» DETALLES DEL PROBLEMA
Reproduzca sin cambios, de los registros que siguen, solo las líneas que comienzan con la que contiene "Task: Click the 'Introducing" y continúan hasta la que contiene "Action: 128,373", ambas incluidas.

» Registros sobre la búsqueda de palabras y elementos
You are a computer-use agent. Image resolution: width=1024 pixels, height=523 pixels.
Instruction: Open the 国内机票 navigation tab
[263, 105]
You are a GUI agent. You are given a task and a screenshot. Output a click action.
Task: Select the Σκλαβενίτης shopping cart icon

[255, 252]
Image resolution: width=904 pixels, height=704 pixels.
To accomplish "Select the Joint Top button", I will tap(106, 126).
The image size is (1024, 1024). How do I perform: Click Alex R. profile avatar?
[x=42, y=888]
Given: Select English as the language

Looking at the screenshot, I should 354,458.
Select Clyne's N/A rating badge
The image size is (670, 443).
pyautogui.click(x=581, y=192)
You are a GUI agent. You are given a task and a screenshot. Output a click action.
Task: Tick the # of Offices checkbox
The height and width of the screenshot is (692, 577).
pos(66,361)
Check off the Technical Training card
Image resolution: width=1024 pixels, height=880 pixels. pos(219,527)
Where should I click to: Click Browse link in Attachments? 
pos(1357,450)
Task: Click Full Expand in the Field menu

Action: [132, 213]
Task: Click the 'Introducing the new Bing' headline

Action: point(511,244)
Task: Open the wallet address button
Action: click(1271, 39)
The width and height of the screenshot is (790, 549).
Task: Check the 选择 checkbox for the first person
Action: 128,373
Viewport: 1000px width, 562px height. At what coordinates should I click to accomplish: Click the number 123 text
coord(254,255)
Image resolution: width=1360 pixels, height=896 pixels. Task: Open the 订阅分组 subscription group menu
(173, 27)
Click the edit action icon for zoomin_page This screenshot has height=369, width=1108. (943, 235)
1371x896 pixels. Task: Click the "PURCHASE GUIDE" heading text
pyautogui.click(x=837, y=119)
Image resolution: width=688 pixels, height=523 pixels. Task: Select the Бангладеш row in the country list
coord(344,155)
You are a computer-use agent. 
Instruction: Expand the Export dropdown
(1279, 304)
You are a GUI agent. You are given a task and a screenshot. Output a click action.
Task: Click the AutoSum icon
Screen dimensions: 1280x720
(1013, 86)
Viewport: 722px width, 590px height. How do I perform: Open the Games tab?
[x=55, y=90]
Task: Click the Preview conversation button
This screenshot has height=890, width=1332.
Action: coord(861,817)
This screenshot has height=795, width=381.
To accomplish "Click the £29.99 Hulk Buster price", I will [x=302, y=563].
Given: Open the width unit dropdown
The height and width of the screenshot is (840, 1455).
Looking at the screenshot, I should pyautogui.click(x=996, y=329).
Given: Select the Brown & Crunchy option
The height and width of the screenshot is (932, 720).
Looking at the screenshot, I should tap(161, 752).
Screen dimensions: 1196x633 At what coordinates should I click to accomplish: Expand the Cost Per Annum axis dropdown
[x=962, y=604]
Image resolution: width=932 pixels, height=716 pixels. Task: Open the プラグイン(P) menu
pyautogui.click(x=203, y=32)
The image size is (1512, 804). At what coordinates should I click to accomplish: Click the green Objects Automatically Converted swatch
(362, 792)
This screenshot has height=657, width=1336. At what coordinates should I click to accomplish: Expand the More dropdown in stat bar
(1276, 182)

» SOLUCIÓN DE LA TAREA
Task: Click the 'Introducing the new Bing' headline

Action: point(511,244)
Task: Open the wallet address button
Action: click(1271, 39)
The width and height of the screenshot is (790, 549).
Task: Check the 选择 checkbox for the first person
Action: 128,373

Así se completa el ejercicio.